- _Your task_:
Retype each record exactly; no pictures.

- _Records for the task_:

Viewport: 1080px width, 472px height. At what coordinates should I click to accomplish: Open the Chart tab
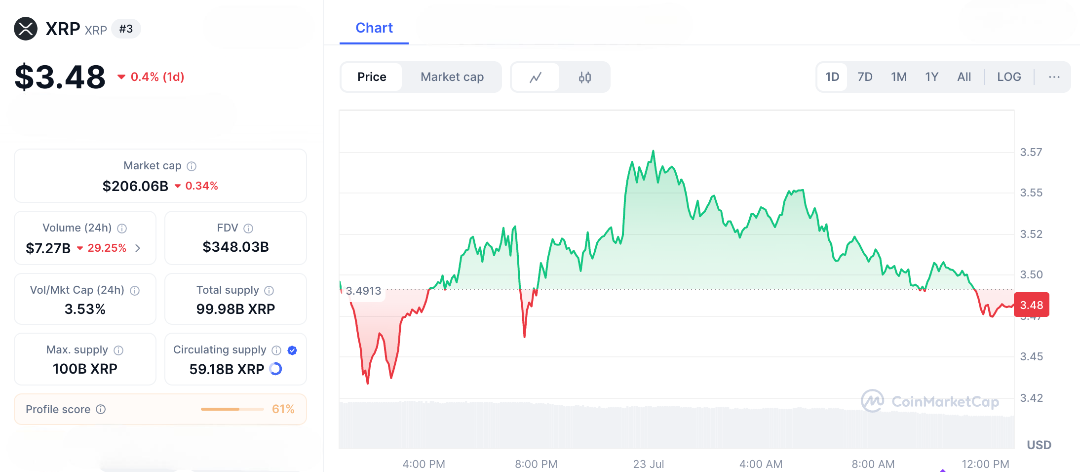(374, 28)
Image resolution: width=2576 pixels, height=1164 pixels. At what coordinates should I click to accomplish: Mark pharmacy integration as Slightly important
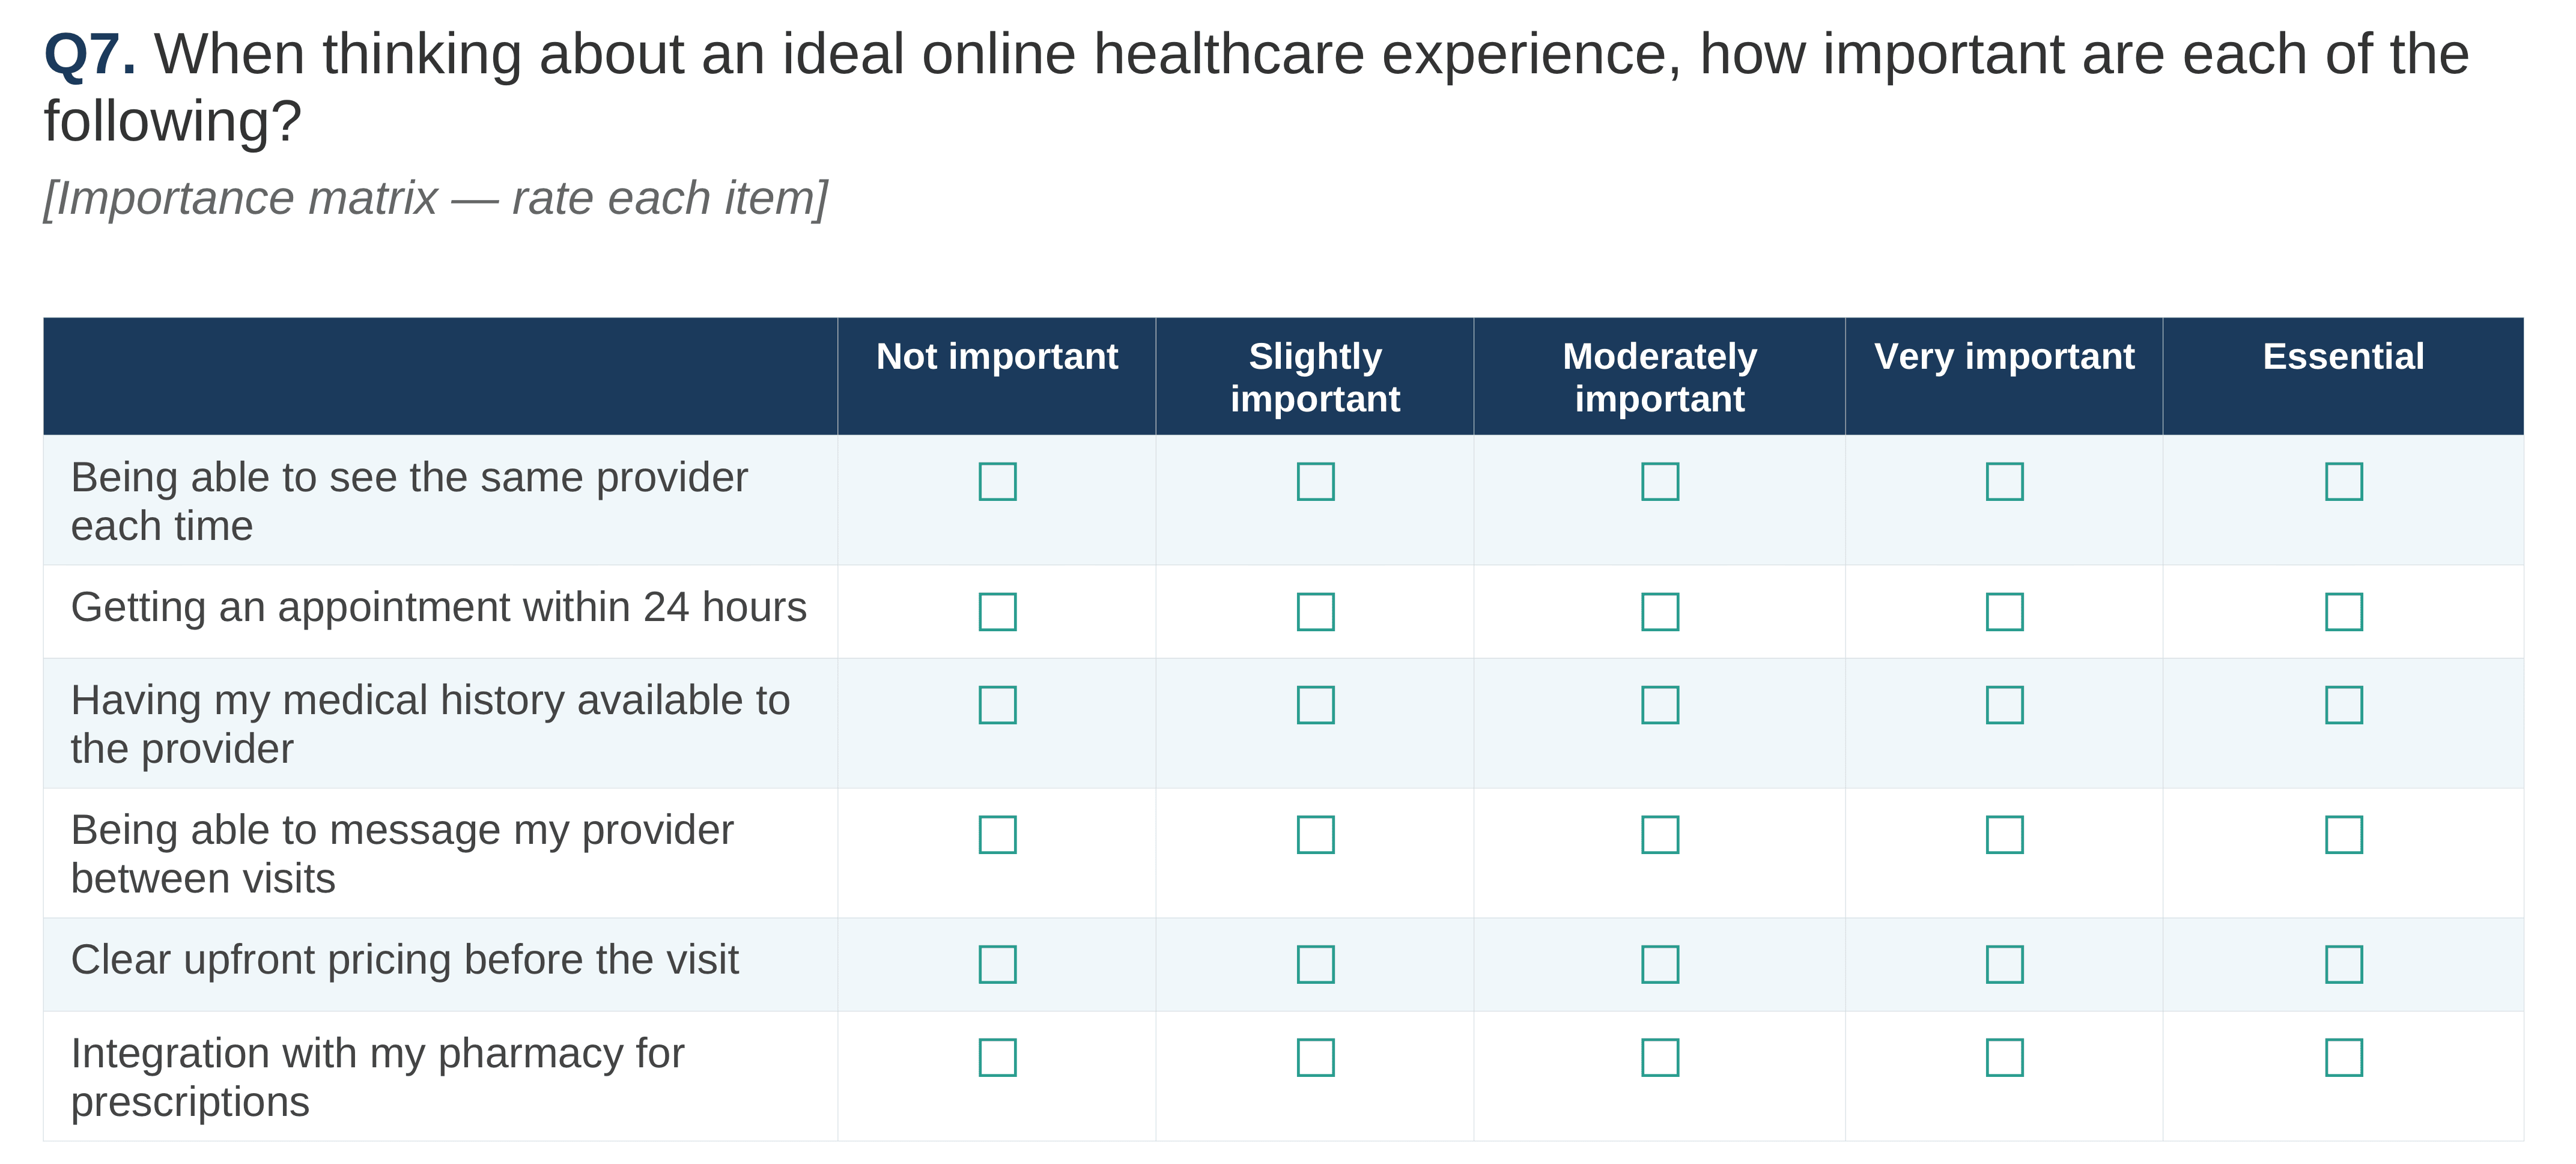[x=1315, y=1057]
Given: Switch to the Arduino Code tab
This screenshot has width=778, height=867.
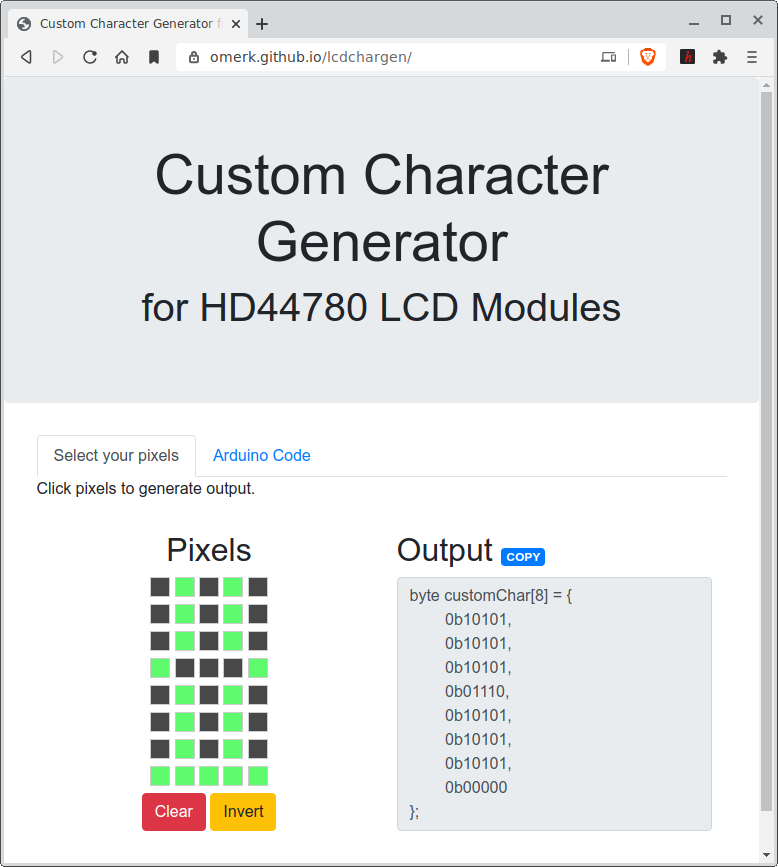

- _Written response_:
Viewport: 1080px width, 472px height. At what coordinates should I click to accomplish: Open the Chart tab
(374, 28)
Image resolution: width=2576 pixels, height=1164 pixels. At what coordinates should I click to accomplish: Mark pharmacy integration as Slightly important
[x=1315, y=1057]
Given: Switch to the Arduino Code tab
This screenshot has width=778, height=867.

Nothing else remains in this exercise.